Every record below should be printed exactly as given.

(Source records)
····················
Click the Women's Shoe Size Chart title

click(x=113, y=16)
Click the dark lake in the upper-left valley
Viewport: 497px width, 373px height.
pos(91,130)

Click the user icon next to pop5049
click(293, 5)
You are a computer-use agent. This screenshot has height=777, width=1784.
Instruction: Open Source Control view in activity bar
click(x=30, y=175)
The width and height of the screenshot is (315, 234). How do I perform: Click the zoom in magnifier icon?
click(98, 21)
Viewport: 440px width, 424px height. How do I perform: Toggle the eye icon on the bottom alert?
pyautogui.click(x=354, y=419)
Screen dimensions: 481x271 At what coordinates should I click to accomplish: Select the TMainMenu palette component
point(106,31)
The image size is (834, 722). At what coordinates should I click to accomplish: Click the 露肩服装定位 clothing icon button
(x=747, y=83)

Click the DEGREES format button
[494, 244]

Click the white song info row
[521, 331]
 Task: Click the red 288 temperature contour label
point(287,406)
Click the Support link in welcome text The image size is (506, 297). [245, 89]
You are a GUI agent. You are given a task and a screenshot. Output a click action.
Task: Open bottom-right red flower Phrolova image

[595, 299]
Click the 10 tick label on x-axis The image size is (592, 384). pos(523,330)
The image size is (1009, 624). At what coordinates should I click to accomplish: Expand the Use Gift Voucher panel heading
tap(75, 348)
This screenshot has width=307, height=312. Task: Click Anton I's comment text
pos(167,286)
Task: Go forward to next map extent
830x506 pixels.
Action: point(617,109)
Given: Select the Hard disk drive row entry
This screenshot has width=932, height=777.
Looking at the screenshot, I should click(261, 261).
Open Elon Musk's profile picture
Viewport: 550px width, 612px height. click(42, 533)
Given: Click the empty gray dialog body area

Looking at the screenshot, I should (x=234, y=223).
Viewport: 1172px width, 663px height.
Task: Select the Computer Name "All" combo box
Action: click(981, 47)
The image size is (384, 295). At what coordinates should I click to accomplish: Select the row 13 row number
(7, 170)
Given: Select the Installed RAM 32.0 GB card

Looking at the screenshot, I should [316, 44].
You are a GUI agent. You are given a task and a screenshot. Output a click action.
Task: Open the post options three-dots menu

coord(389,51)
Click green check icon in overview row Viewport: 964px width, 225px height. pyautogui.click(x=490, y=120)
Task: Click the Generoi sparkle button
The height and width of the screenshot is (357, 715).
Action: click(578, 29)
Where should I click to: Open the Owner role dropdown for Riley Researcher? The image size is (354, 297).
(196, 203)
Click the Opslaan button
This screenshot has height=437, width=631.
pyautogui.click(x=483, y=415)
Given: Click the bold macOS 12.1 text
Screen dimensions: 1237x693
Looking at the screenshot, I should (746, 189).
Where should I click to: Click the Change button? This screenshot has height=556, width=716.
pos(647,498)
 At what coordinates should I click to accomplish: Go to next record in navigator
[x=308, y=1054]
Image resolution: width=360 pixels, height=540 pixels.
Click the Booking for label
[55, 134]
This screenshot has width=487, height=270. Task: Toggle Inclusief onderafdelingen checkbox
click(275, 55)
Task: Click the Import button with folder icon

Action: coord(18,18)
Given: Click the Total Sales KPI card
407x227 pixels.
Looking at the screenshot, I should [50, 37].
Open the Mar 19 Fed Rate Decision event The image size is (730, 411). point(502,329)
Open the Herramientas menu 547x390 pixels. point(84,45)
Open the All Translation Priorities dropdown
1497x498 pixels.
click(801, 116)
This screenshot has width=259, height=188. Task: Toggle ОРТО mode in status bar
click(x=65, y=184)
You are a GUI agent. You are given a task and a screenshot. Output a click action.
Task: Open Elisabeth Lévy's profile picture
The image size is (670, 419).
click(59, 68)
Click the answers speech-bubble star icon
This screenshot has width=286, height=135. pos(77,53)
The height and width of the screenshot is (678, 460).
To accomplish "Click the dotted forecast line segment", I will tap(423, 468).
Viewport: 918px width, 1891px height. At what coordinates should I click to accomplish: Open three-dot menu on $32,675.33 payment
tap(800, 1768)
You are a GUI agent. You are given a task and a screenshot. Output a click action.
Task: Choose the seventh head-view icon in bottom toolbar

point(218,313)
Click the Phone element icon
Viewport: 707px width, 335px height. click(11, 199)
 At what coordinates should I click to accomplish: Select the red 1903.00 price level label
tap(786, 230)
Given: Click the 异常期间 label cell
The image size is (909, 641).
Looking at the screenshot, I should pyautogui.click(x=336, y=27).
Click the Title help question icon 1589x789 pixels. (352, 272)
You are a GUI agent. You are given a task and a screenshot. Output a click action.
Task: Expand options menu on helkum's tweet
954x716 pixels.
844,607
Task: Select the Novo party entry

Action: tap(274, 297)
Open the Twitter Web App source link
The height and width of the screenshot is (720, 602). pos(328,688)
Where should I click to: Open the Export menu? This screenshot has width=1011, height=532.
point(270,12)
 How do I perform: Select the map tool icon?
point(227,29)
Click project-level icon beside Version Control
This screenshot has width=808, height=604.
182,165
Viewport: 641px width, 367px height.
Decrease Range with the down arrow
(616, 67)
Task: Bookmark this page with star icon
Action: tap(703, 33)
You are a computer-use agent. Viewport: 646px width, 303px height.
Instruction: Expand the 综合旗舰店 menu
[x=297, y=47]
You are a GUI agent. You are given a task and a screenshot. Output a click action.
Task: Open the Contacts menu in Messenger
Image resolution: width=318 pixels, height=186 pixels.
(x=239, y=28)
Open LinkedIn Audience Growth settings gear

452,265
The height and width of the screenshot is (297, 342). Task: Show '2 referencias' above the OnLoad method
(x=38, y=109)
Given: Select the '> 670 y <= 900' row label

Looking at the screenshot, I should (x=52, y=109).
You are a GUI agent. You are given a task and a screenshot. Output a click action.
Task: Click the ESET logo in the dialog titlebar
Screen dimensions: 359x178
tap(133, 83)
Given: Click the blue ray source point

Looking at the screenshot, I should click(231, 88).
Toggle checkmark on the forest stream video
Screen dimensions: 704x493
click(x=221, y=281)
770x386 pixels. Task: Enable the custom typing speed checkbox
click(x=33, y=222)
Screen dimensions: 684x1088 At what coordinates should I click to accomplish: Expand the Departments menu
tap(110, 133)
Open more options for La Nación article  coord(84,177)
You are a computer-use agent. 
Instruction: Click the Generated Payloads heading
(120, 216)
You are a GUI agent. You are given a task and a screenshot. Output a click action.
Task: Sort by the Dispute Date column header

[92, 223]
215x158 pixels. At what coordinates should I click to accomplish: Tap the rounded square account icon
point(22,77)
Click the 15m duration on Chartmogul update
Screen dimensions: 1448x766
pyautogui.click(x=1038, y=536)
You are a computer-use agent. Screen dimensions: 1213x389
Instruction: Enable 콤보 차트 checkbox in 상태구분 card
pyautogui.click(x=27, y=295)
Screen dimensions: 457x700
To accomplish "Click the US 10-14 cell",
····················
(COMPLETED EXERCISE)
Click the Women's Shoe Size Chart title

click(x=113, y=16)
Click the dark lake in the upper-left valley
Viewport: 497px width, 373px height.
pos(91,130)

Click the user icon next to pop5049
click(293, 5)
You are a computer-use agent. This screenshot has height=777, width=1784.
Instruction: Open Source Control view in activity bar
click(x=30, y=175)
The width and height of the screenshot is (315, 234). How do I perform: Click the zoom in magnifier icon?
click(98, 21)
Viewport: 440px width, 424px height. How do I perform: Toggle the eye icon on the bottom alert?
pyautogui.click(x=354, y=419)
Screen dimensions: 481x271 At what coordinates should I click to accomplish: Select the TMainMenu palette component
point(106,31)
The image size is (834, 722). At what coordinates should I click to accomplish: Click the 露肩服装定位 clothing icon button
(x=747, y=83)

Click the DEGREES format button
[494, 244]

Click the white song info row
[521, 331]
 Task: Click the red 288 temperature contour label
point(287,406)
Click the Support link in welcome text The image size is (506, 297). [245, 89]
You are a GUI agent. You are given a task and a screenshot. Output a click action.
Task: Open bottom-right red flower Phrolova image

[595, 299]
Click the 10 tick label on x-axis The image size is (592, 384). pos(523,330)
The image size is (1009, 624). At what coordinates should I click to accomplish: Expand the Use Gift Voucher panel heading
tap(75, 348)
This screenshot has width=307, height=312. Task: Click Anton I's comment text
pos(167,286)
Task: Go forward to next map extent
830x506 pixels.
Action: point(617,109)
Given: Select the Hard disk drive row entry
This screenshot has width=932, height=777.
Looking at the screenshot, I should click(261, 261).
Open Elon Musk's profile picture
Viewport: 550px width, 612px height. click(42, 533)
Given: Click the empty gray dialog body area

Looking at the screenshot, I should (x=234, y=223).
Viewport: 1172px width, 663px height.
Task: Select the Computer Name "All" combo box
Action: click(981, 47)
The image size is (384, 295). At what coordinates should I click to accomplish: Select the row 13 row number
(7, 170)
Given: Select the Installed RAM 32.0 GB card

Looking at the screenshot, I should [316, 44].
You are a GUI agent. You are given a task and a screenshot. Output a click action.
Task: Open the post options three-dots menu

coord(389,51)
Click green check icon in overview row Viewport: 964px width, 225px height. pyautogui.click(x=490, y=120)
Task: Click the Generoi sparkle button
The height and width of the screenshot is (357, 715).
Action: click(578, 29)
Where should I click to: Open the Owner role dropdown for Riley Researcher? The image size is (354, 297).
(196, 203)
Click the Opslaan button
This screenshot has height=437, width=631.
pyautogui.click(x=483, y=415)
Given: Click the bold macOS 12.1 text
Screen dimensions: 1237x693
Looking at the screenshot, I should (746, 189).
Where should I click to: Click the Change button? This screenshot has height=556, width=716.
pos(647,498)
 At what coordinates should I click to accomplish: Go to next record in navigator
[x=308, y=1054]
Image resolution: width=360 pixels, height=540 pixels.
Click the Booking for label
[55, 134]
This screenshot has width=487, height=270. Task: Toggle Inclusief onderafdelingen checkbox
click(275, 55)
Task: Click the Import button with folder icon

Action: coord(18,18)
Given: Click the Total Sales KPI card
407x227 pixels.
Looking at the screenshot, I should [50, 37].
Open the Mar 19 Fed Rate Decision event The image size is (730, 411). point(502,329)
Open the Herramientas menu 547x390 pixels. point(84,45)
Open the All Translation Priorities dropdown
1497x498 pixels.
click(801, 116)
This screenshot has width=259, height=188. Task: Toggle ОРТО mode in status bar
click(x=65, y=184)
You are a GUI agent. You are given a task and a screenshot. Output a click action.
Task: Open Elisabeth Lévy's profile picture
The image size is (670, 419).
click(59, 68)
Click the answers speech-bubble star icon
This screenshot has width=286, height=135. pos(77,53)
The height and width of the screenshot is (678, 460).
To accomplish "Click the dotted forecast line segment", I will tap(423, 468).
Viewport: 918px width, 1891px height. At what coordinates should I click to accomplish: Open three-dot menu on $32,675.33 payment
tap(800, 1768)
You are a GUI agent. You are given a task and a screenshot. Output a click action.
Task: Choose the seventh head-view icon in bottom toolbar

point(218,313)
Click the Phone element icon
Viewport: 707px width, 335px height. click(11, 199)
 At what coordinates should I click to accomplish: Select the red 1903.00 price level label
tap(786, 230)
Given: Click the 异常期间 label cell
The image size is (909, 641).
Looking at the screenshot, I should pyautogui.click(x=336, y=27).
Click the Title help question icon 1589x789 pixels. (352, 272)
You are a GUI agent. You are given a task and a screenshot. Output a click action.
Task: Expand options menu on helkum's tweet
954x716 pixels.
844,607
Task: Select the Novo party entry

Action: tap(274, 297)
Open the Twitter Web App source link
The height and width of the screenshot is (720, 602). pos(328,688)
Where should I click to: Open the Export menu? This screenshot has width=1011, height=532.
point(270,12)
 How do I perform: Select the map tool icon?
point(227,29)
Click project-level icon beside Version Control
This screenshot has width=808, height=604.
182,165
Viewport: 641px width, 367px height.
Decrease Range with the down arrow
(616, 67)
Task: Bookmark this page with star icon
Action: tap(703, 33)
You are a computer-use agent. Viewport: 646px width, 303px height.
Instruction: Expand the 综合旗舰店 menu
[x=297, y=47]
You are a GUI agent. You are given a task and a screenshot. Output a click action.
Task: Open the Contacts menu in Messenger
Image resolution: width=318 pixels, height=186 pixels.
(x=239, y=28)
Open LinkedIn Audience Growth settings gear

452,265
The height and width of the screenshot is (297, 342). Task: Show '2 referencias' above the OnLoad method
(x=38, y=109)
Given: Select the '> 670 y <= 900' row label

Looking at the screenshot, I should (x=52, y=109).
You are a GUI agent. You are given a task and a screenshot. Output a click action.
Task: Click the ESET logo in the dialog titlebar
Screen dimensions: 359x178
tap(133, 83)
Given: Click the blue ray source point

Looking at the screenshot, I should click(231, 88).
Toggle checkmark on the forest stream video
Screen dimensions: 704x493
click(x=221, y=281)
770x386 pixels. Task: Enable the custom typing speed checkbox
click(x=33, y=222)
Screen dimensions: 684x1088 At what coordinates should I click to accomplish: Expand the Departments menu
tap(110, 133)
Open more options for La Nación article  coord(84,177)
You are a computer-use agent. 
Instruction: Click the Generated Payloads heading
(120, 216)
You are a GUI agent. You are given a task and a screenshot. Output a click action.
Task: Sort by the Dispute Date column header

[92, 223]
215x158 pixels. At what coordinates should I click to accomplish: Tap the rounded square account icon
point(22,77)
Click the 15m duration on Chartmogul update
Screen dimensions: 1448x766
pyautogui.click(x=1038, y=536)
You are a computer-use agent. Screen dimensions: 1213x389
Instruction: Enable 콤보 차트 checkbox in 상태구분 card
pyautogui.click(x=27, y=295)
Screen dimensions: 457x700
To accomplish "Click the US 10-14 cell",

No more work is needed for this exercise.